Um escritor erótico, ao
narrar com minúcias todo o processo de sedução pode estar dando asas a sua
fantasia de trair a esposa. Como saber? Precisamos mesmo descobrir o que está
por trás de um belo conto? Não basta a parte lúdica de um show de mágicas, é
preciso descobrir o segredo dos truques? A quem interessa saber se o escritor é
casado, solteiro, homossexual, devoto, ateu, neurótico ou depressivo? Afinal,
um escritor precisa ser lido ou visto?
Alguns de meus textos são
auto biográficos. Tento despistar, camuflar, mas nem sempre consigo. Troco de
nome, profissão, sexo, idade, me transporto, posso ser quem eu quiser. O
escritor é um ser que deve estar aberto a viajar por outras experiências,
outras culturas, outras vidas. Não precisa ser coerente, pode até mesmo negar a
si próprio.
Quando relato em um texto
que fui a um jantar, discuti com alguém, encontrei um amor antigo, engravidei
uma amiga, nem sempre o fato aconteceu ou transcorreu exatamente daquela
maneira. A escrita não é um veículo para se chegar a uma verdade absoluta. A
escrita é uma viagem interminável de questionamentos, descobertas, sensações. E
nas mentiras que conta, o escritor acaba por revelar sua verdade.

******

• TAREFA A: Resuma em duas frases o trecho sobre escrita e autobiografia.
• TAREFA B: Transcreva o trecho sobre escrita e autobiografia de "Um escritor erótico, ao" até "si próprio.".

• REGISTROS DE DADOS:
******

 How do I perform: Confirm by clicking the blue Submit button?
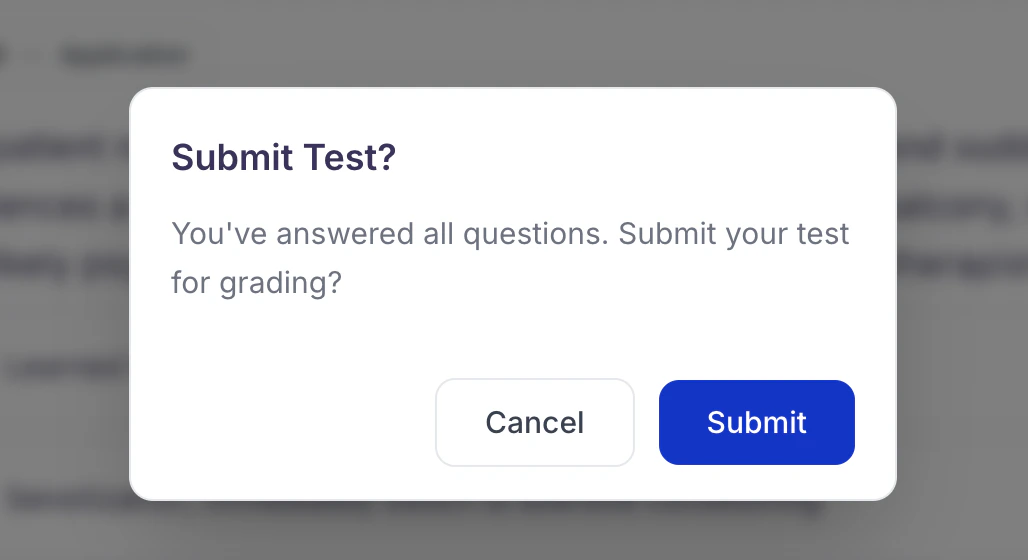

******

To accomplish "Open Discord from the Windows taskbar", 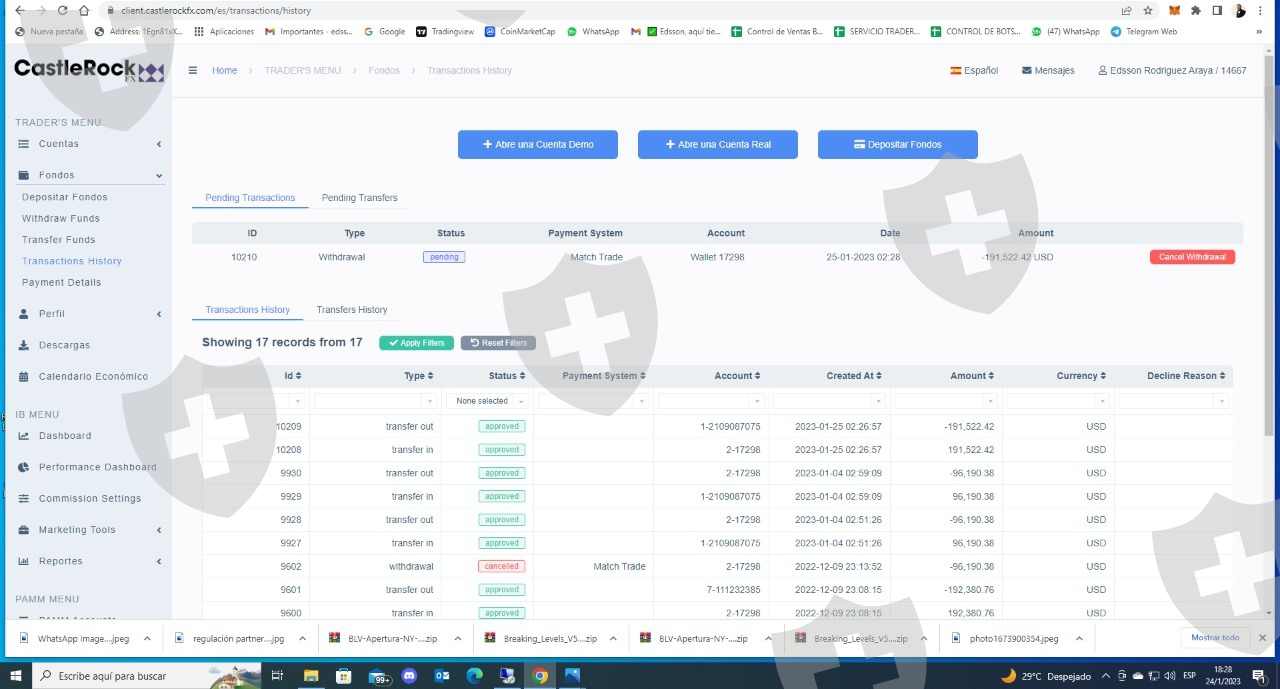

******

• RESPOSTA A: O trecho pergunta se interessa ao leitor descobrir o que está por trás de um conto ou saber detalhes da vida de quem o escreveu. Quem escreve admite que alguns de seus textos são autobiográficos, apesar das tentativas de camuflá-los, e afirma que a escrita não leva a uma verdade absoluta, mas que, nas mentiras que conta, o escritor acaba por revelar sua verdade.

• RESPOSTA B:
Um escritor erótico, ao
narrar com minúcias todo o processo de sedução pode estar dando asas a sua
fantasia de trair a esposa. Como saber? Precisamos mesmo descobrir o que está
por trás de um belo conto? Não basta a parte lúdica de um show de mágicas, é
preciso descobrir o segredo dos truques? A quem interessa saber se o escritor é
casado, solteiro, homossexual, devoto, ateu, neurótico ou depressivo? Afinal,
um escritor precisa ser lido ou visto?
Alguns de meus textos são
auto biográficos. Tento despistar, camuflar, mas nem sempre consigo. Troco de
nome, profissão, sexo, idade, me transporto, posso ser quem eu quiser. O
escritor é um ser que deve estar aberto a viajar por outras experiências,
outras culturas, outras vidas. Não precisa ser coerente, pode até mesmo negar a
si próprio.